Hay muchos literatos, investigadores, científicos, filósofos... desconocidos publicando en el ciberespacio, pero cada día son más los creadores conocidos que publican sus obras en la Web. La aparición de algunos libros completos y de muchos primeros capítulos que las editoriales o los propios autores proporcionan a los lectores para promocionar las ediciones, están cambiando la forma de leer y la de elegir libros y crea un desasosiego inquietante entre los que gustamos de tocarlos y tememos su desaparición paulatina. Pero paralelamente surgen movimientos de intercambio de libros físicos entre personas desconocidas, ediciones digitales, piratas o legales, se mueven constantemente por la red y fenómenos como el Book Crossing (dejar libros en lugares determinados para que otras personas los encuentren y los lean), que convierten nuestras ciudades en bibliotecas urbanas, serían imposibles sin la existencia de Internet y están adquiriendo tanta importancia que no sería descabellado convertir los espacios escolares en ámbitos de aprendizaje de esta práctica.

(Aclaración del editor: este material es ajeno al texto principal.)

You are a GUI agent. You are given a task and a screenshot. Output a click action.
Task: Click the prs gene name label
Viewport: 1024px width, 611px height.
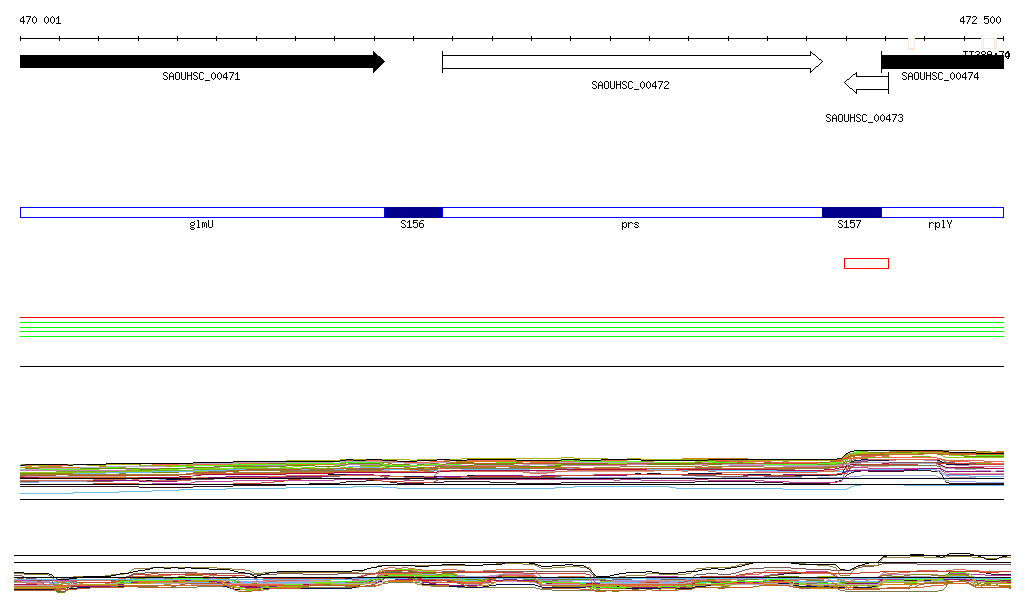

Nuestros alumnos y nuestras alumnas, como el resto de la sociedad, también los y las docentes, empleamos menos que antes las enciclopedias y los libros de consulta. Navegamos por las estanterías del ciberespacio para buscar información, antes de buscarla en las fuentes tradicionales, incluso, si no la encontramos, buscamos las fuentes tradicionales también a través de Internet.

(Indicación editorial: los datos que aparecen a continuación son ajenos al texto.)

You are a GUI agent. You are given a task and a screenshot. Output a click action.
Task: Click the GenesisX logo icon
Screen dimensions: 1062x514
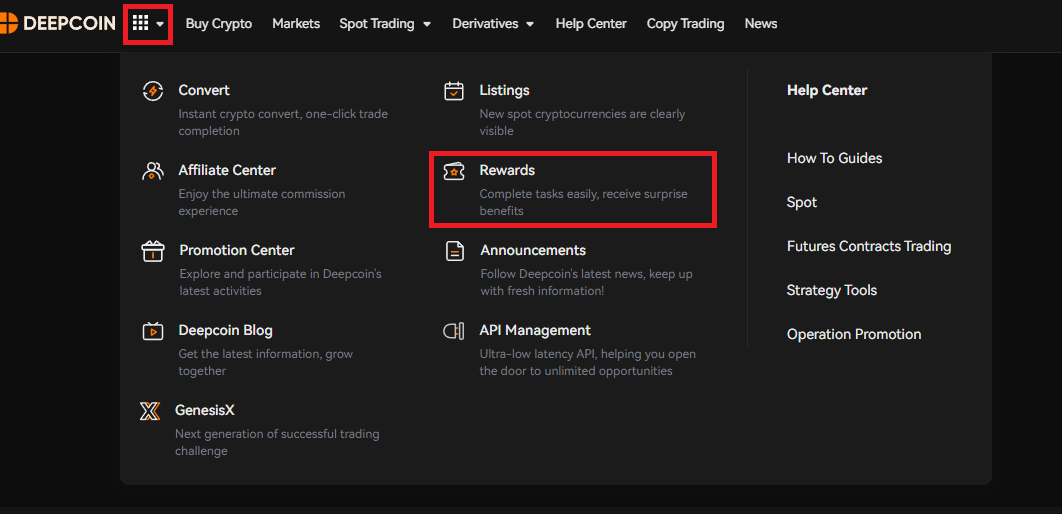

La universalización del teléfono acabó con la comunicación epistolar y los buzones de las casas sólo reciben facturas, recibos y propaganda. La llegada del teléfono móvil y su generalización entre los jóvenes creó una nueva forma de comunicación escrita: los SMS con un lenguaje propio; la extensión de internet y sus herramientas ha devuelto a la comunicación escrita un lugar predominante y al género epistolar un nuevo desarrollo. Escribimos correos electrónicos sin haber sido formados para ello; nuestros alumnos llegaron al chat mucho antes que nosotros, y tomaron un territorio sin adultos y sin escuela creando su propio lenguaje y su propia forma de relacionarse. Cuando nos quisimos dar cuenta ya era tarde y la misma Begoña que escribiría esta postal hace unos años, contaría hoy a Andrea sus impresiones sobre el tableau II de Mondrian de otra forma:

 

Pero disponer de internet en el aula no es sólo utilizar el explorador para navegar o google para buscar información, que son las funciones más habituales que empleamos.

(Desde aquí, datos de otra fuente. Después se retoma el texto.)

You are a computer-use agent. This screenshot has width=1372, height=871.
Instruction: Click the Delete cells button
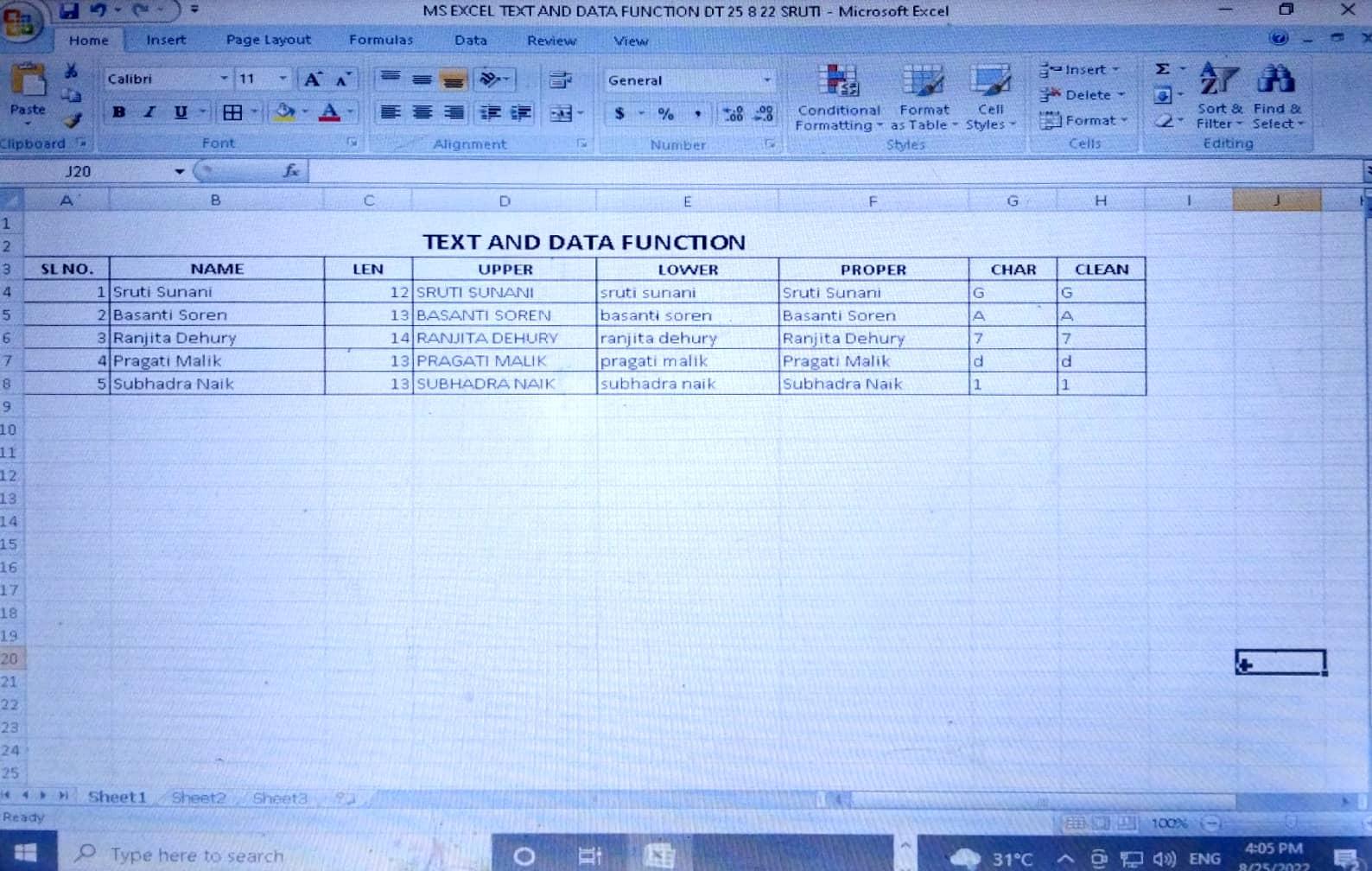point(1083,95)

  • La llegada de la web 2.0 ha convertido la red en un lugar de creación de contenidos de gran utilidad tanto para los docentes como para el alumnado, mediante herramientas de uso sencillo para las que podemos utilizar un sin fin de complementos con los que dar formas diferentes a nuestra construcción de contenido.
  • Por otra parte es un lugar de comunicación: el correo electrónico, el chat y los foros se han convertido en herramientas, aunque presentes, ya tradicionales que están siendo sustituidas por las redes sociales como lugares de encuentro. Y esto, aunque no acabemos de asumirlo, es una realidad indudable.
  • Comunicarse nos lleva a la posibilidad de compartir nuestras creaciones y de colaborar con otras personas a la hora de crearlas y esa posibilidad también existe en internet y está a nuestra disposición.